Stanbic Bank is the first company in Uganda to be rated by an international credit rating firm. The bank’s recently released financial results for 2017 back up this assertion with Stanbic having posted a record Shs200 billion net profit. It also grew its total asset base by 18 per cent to Shs5.4 trillion. Customer loans and advances grew by 8 per cent which resulted in a market share gain of 19 per cent from 17.8 per cent at the start of the year. Customer deposits also grew by 18 per cent to Shs3.62 trillion from Shs3.06 trillion propelling a gain on market share to approximately 20 per cent of all banking deposits in 2017 from 18.7 per cent at the close of 2016.
A credit rating provides a measurement of creditworthiness of a rated company. Per Fitch, AAA is the highest rating of credit quality which indicates lowest expectation of default risk.
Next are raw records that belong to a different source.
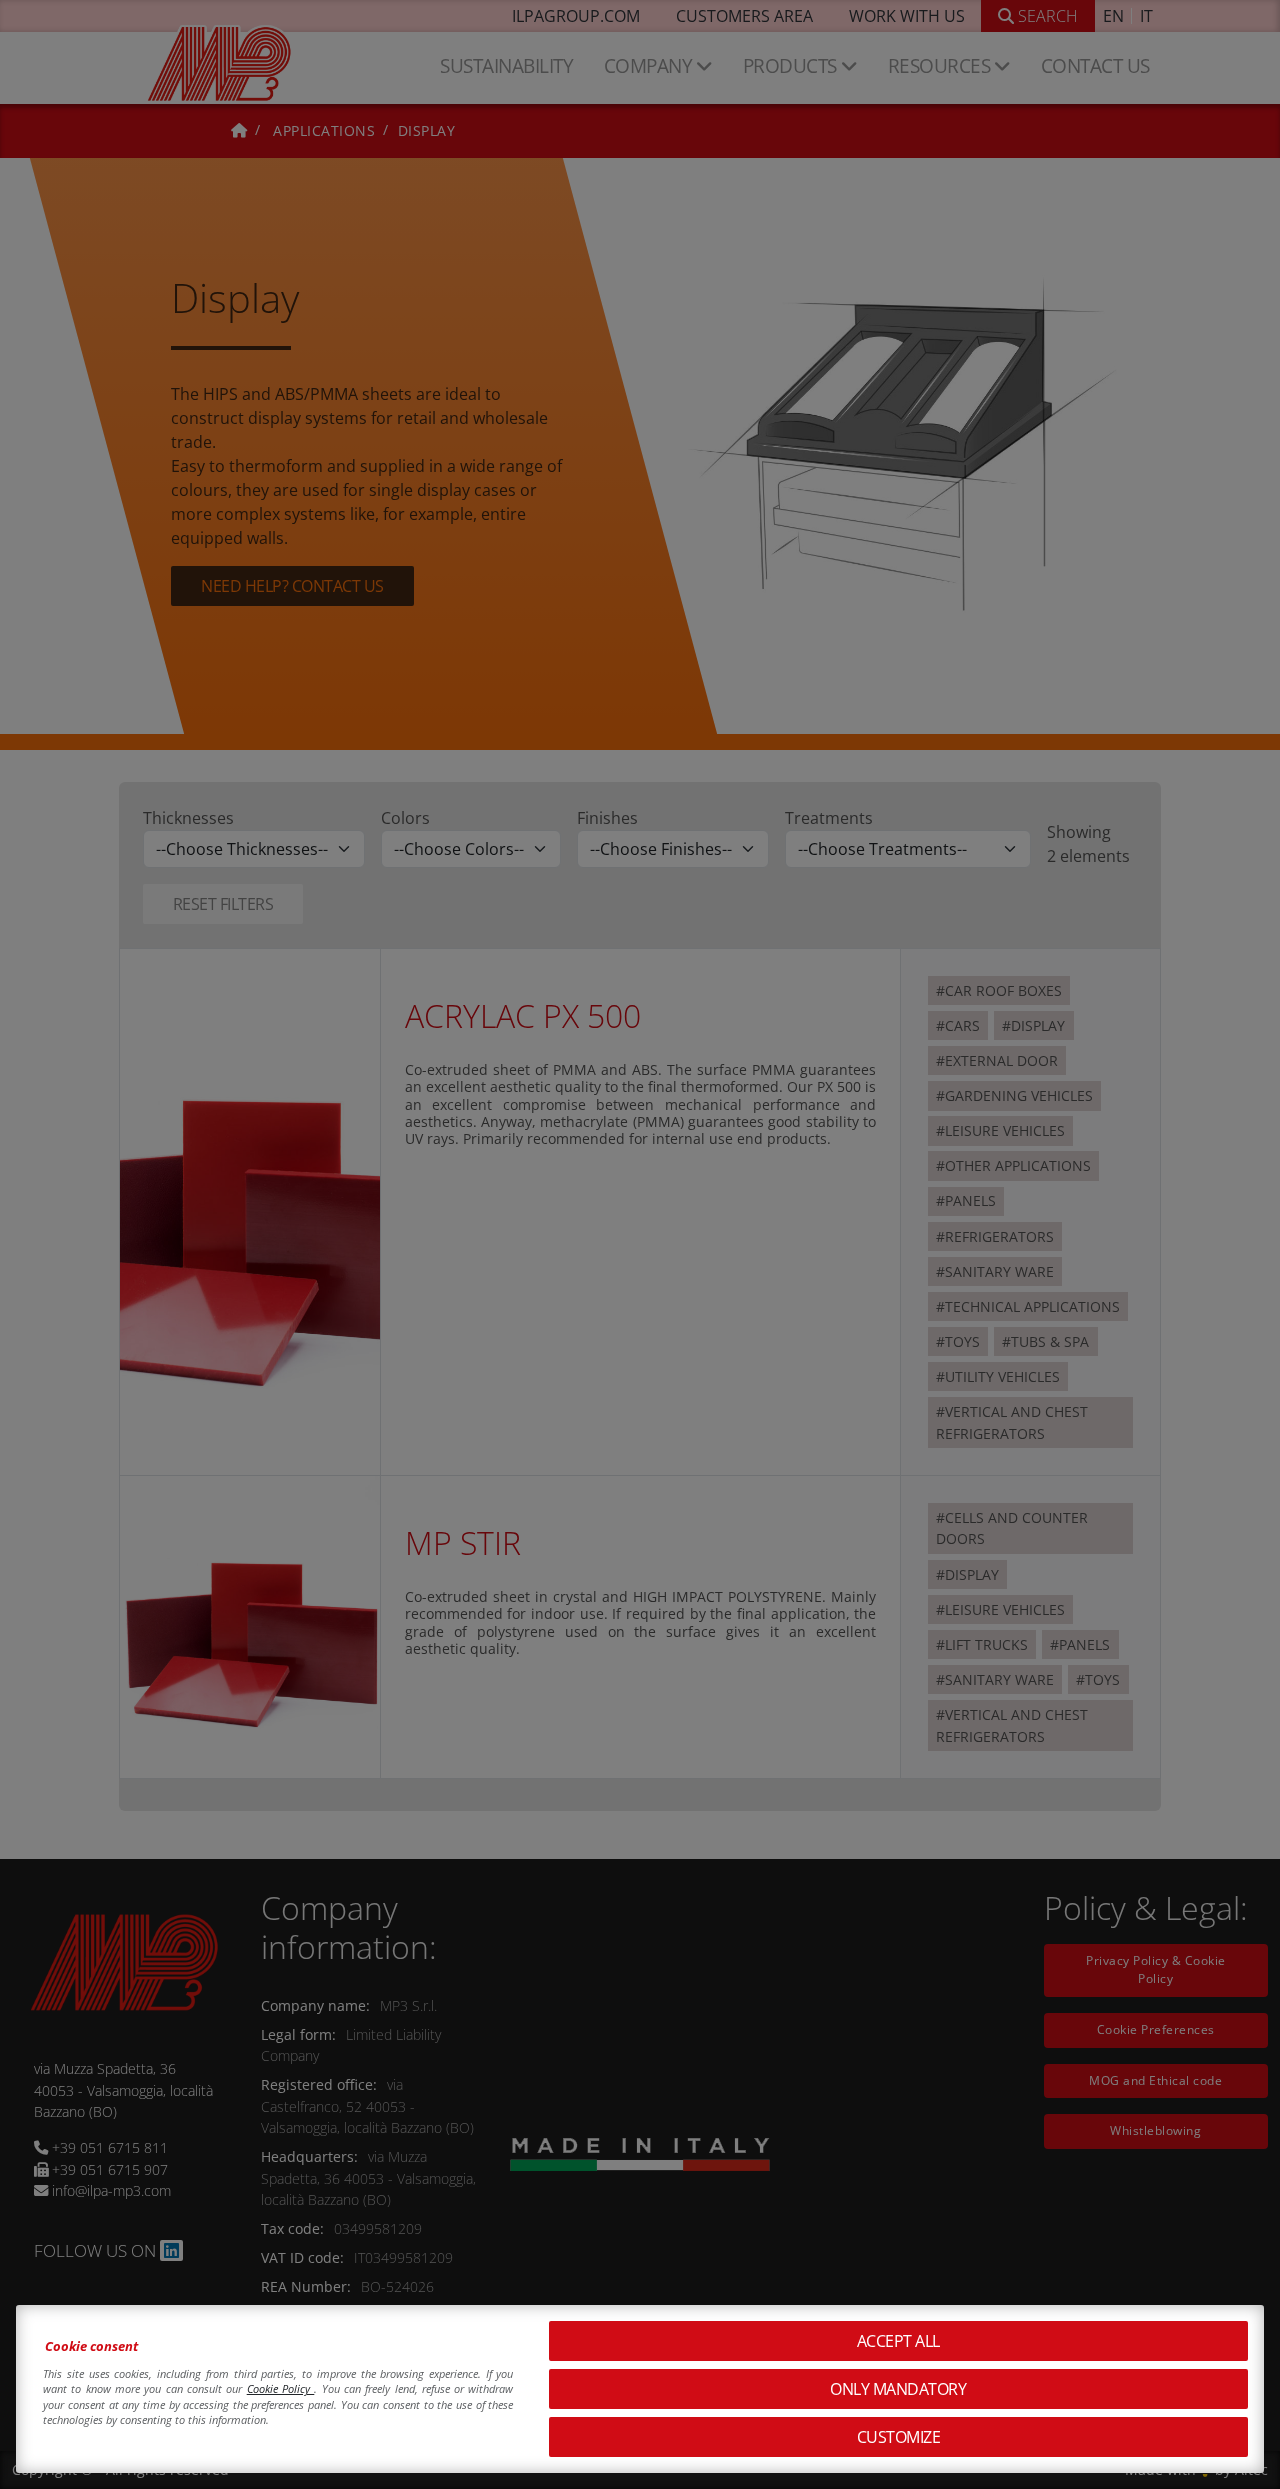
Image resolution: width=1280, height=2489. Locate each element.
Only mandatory (898, 2389)
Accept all (898, 2341)
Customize (899, 2437)
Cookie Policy (281, 2388)
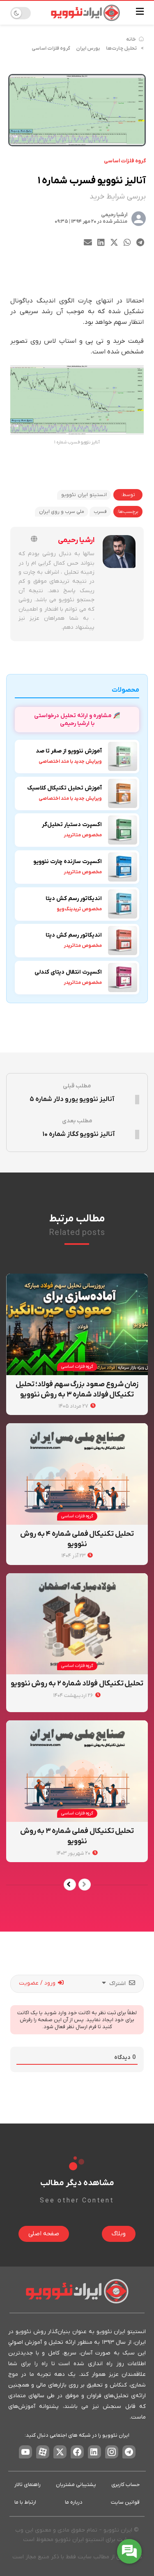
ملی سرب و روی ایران (61, 511)
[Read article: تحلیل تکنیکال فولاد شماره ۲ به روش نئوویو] (77, 1624)
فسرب (100, 511)
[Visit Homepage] (85, 13)
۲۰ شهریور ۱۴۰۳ (74, 1853)
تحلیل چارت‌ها (121, 48)
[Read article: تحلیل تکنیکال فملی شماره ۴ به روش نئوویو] (77, 1474)
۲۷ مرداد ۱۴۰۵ (74, 1406)
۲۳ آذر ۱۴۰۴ (74, 1555)
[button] (140, 242)
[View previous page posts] (84, 1884)
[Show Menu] (140, 12)
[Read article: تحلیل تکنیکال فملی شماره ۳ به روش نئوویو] (77, 1771)
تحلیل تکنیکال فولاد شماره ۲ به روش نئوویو (77, 1683)
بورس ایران (88, 48)
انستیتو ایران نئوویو (84, 495)
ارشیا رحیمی (114, 214)
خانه (131, 39)
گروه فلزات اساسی (51, 48)
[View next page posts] (70, 1884)
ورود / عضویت (38, 1983)
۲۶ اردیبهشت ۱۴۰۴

The bank’s issuer default rate (IDR) is constrained by the country rate of B+ rating. The stable rating is based on the bank’s solid financial metrics and limited probability of needing support from, Standard Bank Group, the South Africa-based parent company which owns 80 per cent of Stanbic Uganda. According to the Fitch report, SBU has delivered consistently strong earnings and profitability, underpinned by solid interest and non-interest income generation. Low loan impairment charges and good cost control also underpin performance.
Welcoming Fitch’s assessment, Mr Patrick Mweheire the Stanbic Uganda Chief Executive said, “The rating is a definite validation of the bank’s strength by one of the top international credit rating firms. It should further entrench our stakeholders trust in the bank and the renewed sense of optimism within the international business community of Uganda as an investment destination. All indicators point to a slow but steady economic recovery, with our recent PMI index reading reaffirming this having risen from 51.8 in April to 53.4 in May representing the 16th straight month of growth.
He added, “While the current pace of recovery is relatively slow, economic activity is expected to pick up in the last quarter. A lot however hinges on the projected closure of some of the major FEED Oil and Gas contracts and the Final Investment Decision which will be taken thereafter. We are optimistic this will be happening within the first quarter of 2019 given the recent signing of the framework contract for the Oil refinery which is one of the major O&G project components.”